The second day started with a fun custom-made board game to help discuss how to deal with life’s unplanned events, followed by sessions on the wise use of loans and financial record keeping before closing with participants’ reflections on what they learned and action planning. Participants came into the session with varying education levels (some were college graduates, others were illiterate) and life experiences (participant ages ranged from 19 to 76!). As a result, some participants were previously aware of concepts discussed in the workshop, but most did not have the experience of thinking through the financial implications of their own goals in detail or taking time to map out savings plans and budgets on paper. Through interactions with each other and Volunteers, participants shared concerns and ideas on managing money and got help with the technical aspects of personal finance. In addition to these serious discussions, the team enjoyed many lighter moments as well which included acting out animal movements as an icebreaker, teasing each other over whether hair grease is a need or a want, and trying to win the prize in the “Life Happens!: Jo-Jo Town Edition” board game.

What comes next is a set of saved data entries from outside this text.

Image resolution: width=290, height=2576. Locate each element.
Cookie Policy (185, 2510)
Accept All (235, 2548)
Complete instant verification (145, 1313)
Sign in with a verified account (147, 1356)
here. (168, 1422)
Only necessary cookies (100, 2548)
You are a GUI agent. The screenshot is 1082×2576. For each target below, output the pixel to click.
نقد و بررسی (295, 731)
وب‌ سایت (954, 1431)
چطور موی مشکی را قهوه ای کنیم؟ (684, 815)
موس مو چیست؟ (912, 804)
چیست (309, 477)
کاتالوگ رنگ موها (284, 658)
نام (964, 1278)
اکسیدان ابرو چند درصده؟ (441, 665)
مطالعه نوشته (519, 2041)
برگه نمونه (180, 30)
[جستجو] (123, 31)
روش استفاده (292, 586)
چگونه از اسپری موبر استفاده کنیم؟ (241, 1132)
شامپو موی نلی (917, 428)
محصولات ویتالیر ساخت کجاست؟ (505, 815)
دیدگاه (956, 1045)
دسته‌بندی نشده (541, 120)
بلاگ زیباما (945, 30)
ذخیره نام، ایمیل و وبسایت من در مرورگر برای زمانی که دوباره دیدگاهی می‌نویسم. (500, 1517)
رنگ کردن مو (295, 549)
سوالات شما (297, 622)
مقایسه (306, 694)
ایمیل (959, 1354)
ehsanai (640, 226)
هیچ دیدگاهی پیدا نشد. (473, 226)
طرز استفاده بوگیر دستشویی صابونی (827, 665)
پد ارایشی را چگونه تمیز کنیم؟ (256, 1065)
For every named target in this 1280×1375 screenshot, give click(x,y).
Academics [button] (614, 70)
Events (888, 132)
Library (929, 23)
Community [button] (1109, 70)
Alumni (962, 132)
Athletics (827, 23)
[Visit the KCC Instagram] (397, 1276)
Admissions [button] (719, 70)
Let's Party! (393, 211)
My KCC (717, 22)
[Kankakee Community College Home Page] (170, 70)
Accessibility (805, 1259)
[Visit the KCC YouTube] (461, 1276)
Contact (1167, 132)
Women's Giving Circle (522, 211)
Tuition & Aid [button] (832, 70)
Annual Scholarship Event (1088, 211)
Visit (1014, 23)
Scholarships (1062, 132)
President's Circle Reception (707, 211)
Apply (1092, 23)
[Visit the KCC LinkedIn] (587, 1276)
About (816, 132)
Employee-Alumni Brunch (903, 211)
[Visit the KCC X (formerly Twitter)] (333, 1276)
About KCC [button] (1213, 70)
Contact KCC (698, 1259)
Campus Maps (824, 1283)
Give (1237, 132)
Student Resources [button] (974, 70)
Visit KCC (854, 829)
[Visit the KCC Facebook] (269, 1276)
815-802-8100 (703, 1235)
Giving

As a result of their participation in the workshop, Mr. Daylue and the board now plan to train other club members who did not attend the workshop.They felt the information obtained from the workshop was very important to share. As a result, several of the Volunteers (including Milea, Doorey, and Ryan) conducted “train-the-trainer” sessions to enable their counterparts to further spread financial literacy knowledge in their communities. To date, two additional workshops have been led by Liberian facilitators in two different cities.
The need for financial literacy information to be widely spread given the increase in small and medium enterprises in Liberia is important. Financial mismanagement is one of the main challenges facing Liberian-owned businesses according to the Liberian Ministry of Commerce. To help alleviate this problem, Peace Corps Liberia’s Volunteer-led Community Economic Development (CED) committee intends to organize a regional financial literacy “Train-the-Trainer” workshop for interested Volunteers and their counterparts to enhance the way small business owners manage their business.